Abram Bravo: Ese tipo de acción se va a repetir con frecuencia dentro de las iniciativas que estamos pensando. Está Aquino, como te dice Liatna, pero también Jesús González de Armas, Jim, que está por acá… Flavio Garciandía ha sido otro de los artistas en los que hemos pensado…

Liatna Rodríguez López: Bueno, lo de Flavio es un sueño; todavía no lo hemos hablado con él…

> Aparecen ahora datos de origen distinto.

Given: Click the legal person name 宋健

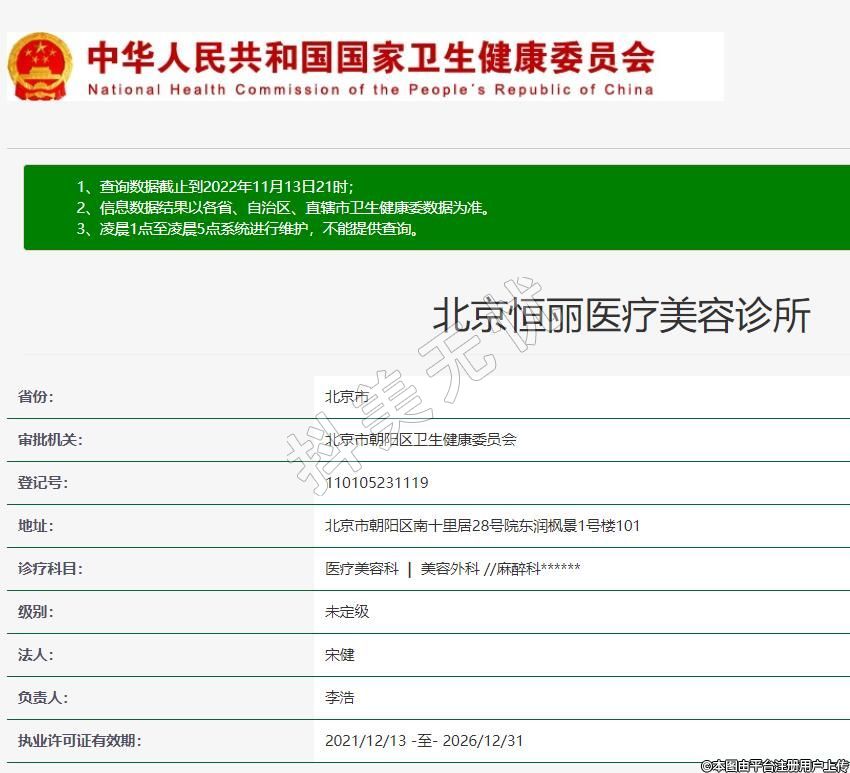Looking at the screenshot, I should coord(340,655).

Abram Bravo: Sí, es cierto, pero también están algunos artistas jóvenes. En el verano vamos a trabajar con tres de ellos: Harol Ramírez, Andy Mendoza y Darena. Será nuestra primera exposición con artistas verdaderamente emergentes. En la planta baja vamos a comenzar, a partir de febrero de 2026, con otra exposición de artistas también emergentes: Alberto, Camila y Carlos… A este espacio lo vamos a llamar CEMÍ Art Lab, tratando de interactuar con artistas que están surgiendo, que se están dando a conocer y en quienes confiamos porque vemos una línea de trabajo interesante. Tenemos otras ideas, pero todavía las estamos cocinando.
Liatna Rodríguez López: CEMÍ Art Lab es un espacio más abierto a propuestas que puedan ir surgiendo; artistas que se acerquen y nos interesen. Esta es una sección que cura Abram directamente y que sería más libre, espontánea, exploratoria. No está cerrada a artistas cubanos; también podemos abrirnos a la región. La sala principal de artes visuales sí tiene ya proyectos agendados con artistas de otros contextos.

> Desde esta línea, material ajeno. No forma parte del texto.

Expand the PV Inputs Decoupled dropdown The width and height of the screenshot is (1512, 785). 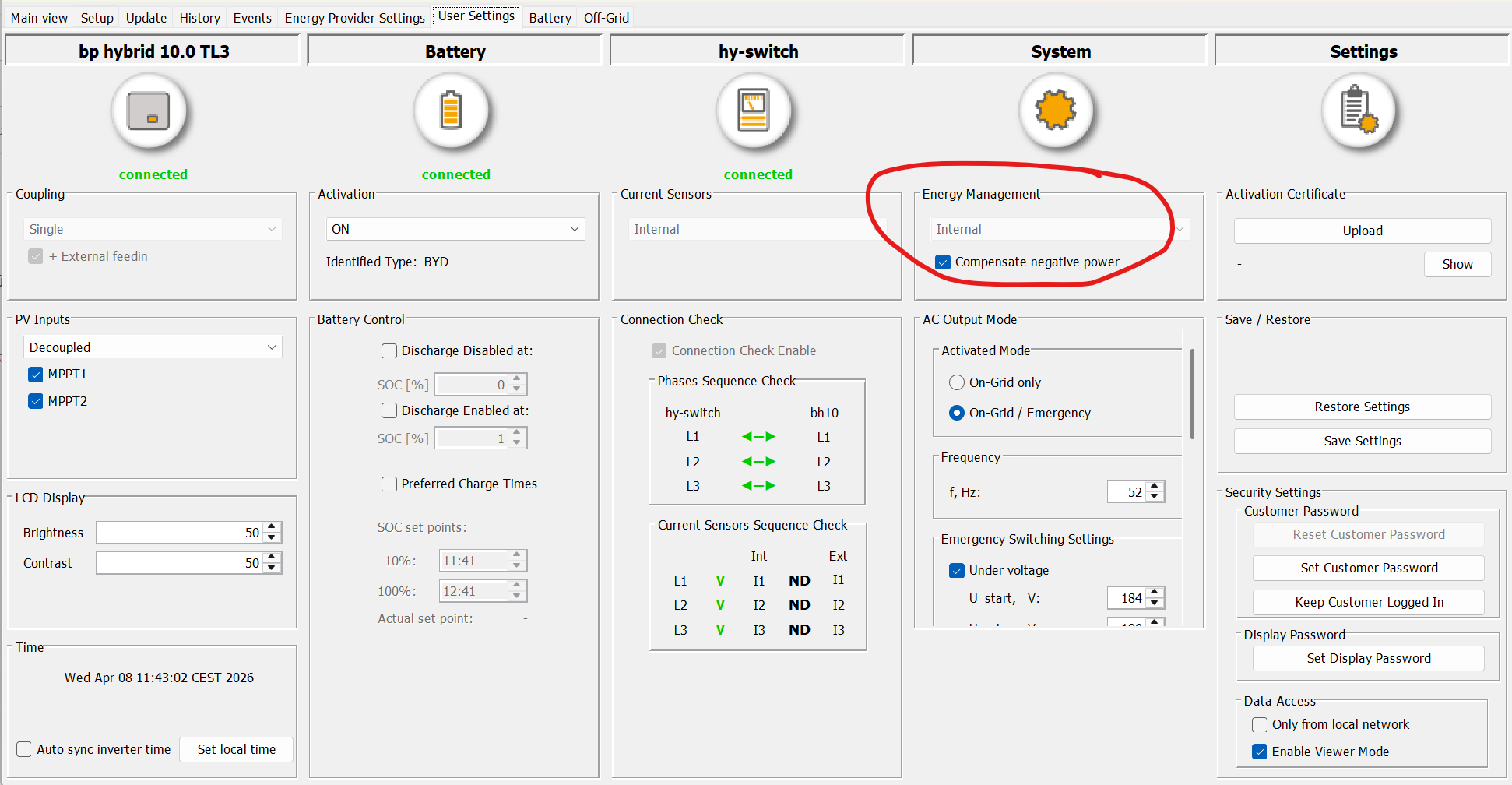[153, 347]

David Mateo: Liatna, quisiera insistir en este aspecto del cuestionario: ¿Cuál es la funcionalidad que le ves al proyecto CEMÍ dentro del contexto cultural y social actual del país?
Liatna Rodríguez López: Responder esa pregunta puede parecer un poco pretencioso. Yo puedo proponerme muchas cosas, pero la trascendencia la tiene que decir el tiempo. Recuerdo con mucho cariño y nostalgia mis primeros pasos en la Galería Servando. Era un lugar al que iban mis amigos, los artistas con los que empecé a trabajar. Nos sentábamos, tomábamos unas cervezas y pasábamos horas conversando dentro de la galería, pretendiendo arreglar el mundo. Estoy consciente de que de esos amigos ya casi no queda nadie en Cuba y, como dije al inicio, siento que ahora mismo el contexto es un poco agreste para ese tipo de experiencia. Pero me conformo con que logremos convertir a CEMÍ en un espacio donde sientas la completa libertad de venir a presentar un proyecto a Abram o a mí; sentarte a tomar un café en el patio y leer un libro; subir a ver una exposición o asistir a un concierto. En fin, que sea un espacio abierto, donde no sientas que existen barreras para acceder. Cuánto impactará realmente en la sociedad y en el ámbito cultural es algo que solo dirá el tiempo.
Yo también tengo una fuerte vocación pedagógica y queremos seguir trabajando con los talleres de curaduría que hemos desarrollado en el pasado. Es el caso del proyecto “Decir, callar, mostrar”, en el que han colaborado Abram y Patricia. Parte de una frase o concepto retomado por Didi-Huberman, uno de los teóricos que más me interesan para comprender la labor curatorial como proceso. El taller ya ha tenido dos sesiones. La primera fue en 2018 con Ferran Barenblit. Después realizamos un taller muy hermoso con Gerardo Mosquera, y posteriormente invitamos a la curadora europea Zdenka Badovinac. La idea es traer curadores con trayectoria y reconocimiento, que impartan clases y compartan sus conocimientos y experiencias con los jóvenes que se están formando, así como con cualquier otra persona interesada en participar. Esto demuestra que sí nos interesa dejar una huella, una marca en el contexto cubano y regional.
Ahora esa aportación de CEMÍ es más necesaria que nunca, porque con la emigración nos estamos quedando en un país prácticamente vacío, donde se han perdido casi por completo los referentes, no solo en el campo del arte, sino en cualquier ámbito profesional.